Qualité de l’eau en station de lavage : outils, normes et astuces

Quand vous gérez une station de lavage, contrôler la qualité de l’eau à l’arrivée, en sortie et au niveau des filtres est essentiel. En effet, la qualité de l’eau influence directement la satisfaction de vos clients, en évitant les tâches sur les carrosseries et en réduisant l’usure de vos équipements. Une eau bien traitée préserve vos installations et limite les dommages. C’est exactement comme utilisé une aspirateur plein de poussière. C’est un enjeu souvent sous-estimé, tout comme le choix de votre chimie. Pourtant, l’eau et le savon ont un impact direct sur la rentabilité et la réputation de votre centre de lavage.


Comment alimenter en eau une station de lavage ?

Trois sources principales peuvent alimenter votre installation, chacune avec ses spécificités et ses défis.

L’eau du réseau urbain, la plus courante, est généralement fiable, mais sa composition peut varier selon les régions. L’eau de forage, puisée en profondeur, offre une autonomie précieuse, mais son profil minéral peut réserver des surprises. Enfin, l’eau de récupération pluviale, écologique et économique, demande un traitement adapté pour éviter les impuretés. Le choix de votre source d’eau impacte directement vos performances : calcaire, corrosion ou dépôts minéraux peuvent en effet altérer vos résultats et vos machines.
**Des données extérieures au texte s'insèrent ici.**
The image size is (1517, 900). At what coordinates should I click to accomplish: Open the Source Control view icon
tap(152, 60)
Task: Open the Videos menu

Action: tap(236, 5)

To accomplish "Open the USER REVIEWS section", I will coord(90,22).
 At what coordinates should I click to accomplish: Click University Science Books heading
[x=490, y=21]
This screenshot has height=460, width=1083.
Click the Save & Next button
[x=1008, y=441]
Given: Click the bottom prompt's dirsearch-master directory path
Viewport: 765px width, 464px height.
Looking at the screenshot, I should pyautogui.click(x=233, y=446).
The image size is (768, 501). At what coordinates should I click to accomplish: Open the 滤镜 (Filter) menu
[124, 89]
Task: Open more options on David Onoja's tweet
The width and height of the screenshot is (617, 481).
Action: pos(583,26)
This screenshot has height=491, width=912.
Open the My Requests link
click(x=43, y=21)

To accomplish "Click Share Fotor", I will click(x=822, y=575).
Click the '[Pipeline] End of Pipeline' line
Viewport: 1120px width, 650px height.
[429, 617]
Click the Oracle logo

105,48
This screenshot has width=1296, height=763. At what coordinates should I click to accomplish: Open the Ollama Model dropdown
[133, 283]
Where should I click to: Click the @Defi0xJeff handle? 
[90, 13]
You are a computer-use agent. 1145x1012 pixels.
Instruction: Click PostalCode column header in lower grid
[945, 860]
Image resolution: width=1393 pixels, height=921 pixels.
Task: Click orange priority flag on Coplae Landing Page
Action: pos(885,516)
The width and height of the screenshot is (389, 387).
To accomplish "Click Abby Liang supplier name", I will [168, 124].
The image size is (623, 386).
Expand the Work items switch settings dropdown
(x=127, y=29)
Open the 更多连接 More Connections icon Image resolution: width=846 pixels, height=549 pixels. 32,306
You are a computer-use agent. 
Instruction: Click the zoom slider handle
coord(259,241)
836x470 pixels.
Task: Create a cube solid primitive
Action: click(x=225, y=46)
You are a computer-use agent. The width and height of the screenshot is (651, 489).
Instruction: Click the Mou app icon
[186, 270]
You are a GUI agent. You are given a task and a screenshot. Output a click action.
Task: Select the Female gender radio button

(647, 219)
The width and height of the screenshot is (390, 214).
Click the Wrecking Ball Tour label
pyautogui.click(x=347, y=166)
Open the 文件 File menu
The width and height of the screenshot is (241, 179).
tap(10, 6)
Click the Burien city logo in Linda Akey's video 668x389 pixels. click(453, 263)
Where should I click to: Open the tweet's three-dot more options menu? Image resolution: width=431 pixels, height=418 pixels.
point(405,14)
Comment mesurer la qualité de l’eau de votre station de lavage ?

Pour éviter les mauvaises surprises, deux indicateurs clés vous permettent d’évaluer la qualité de votre eau :

  • La conductivité (μS/cm) : mesurée à l’aide d’un conductimètre, elle révèle la concentration en sels minéraux. Une eau inférieure à 100 μS/cm est considérée comme très douce, presque pure, tandis qu’une eau supérieure à 1000 μS/cm est très minéralisée, voire dure. À 50 000 μS/cm, vous avez affaire à une eau de mer, extrêmement salée.
  • Le TH (titre hydrotimétrique) : il évalue la dureté de l’eau, c’est-à-dire sa teneur en calcaire. Un TH élevé signifie une eau dure, susceptible de laisser des traces sur les carrosseries et d’endommager vos installations.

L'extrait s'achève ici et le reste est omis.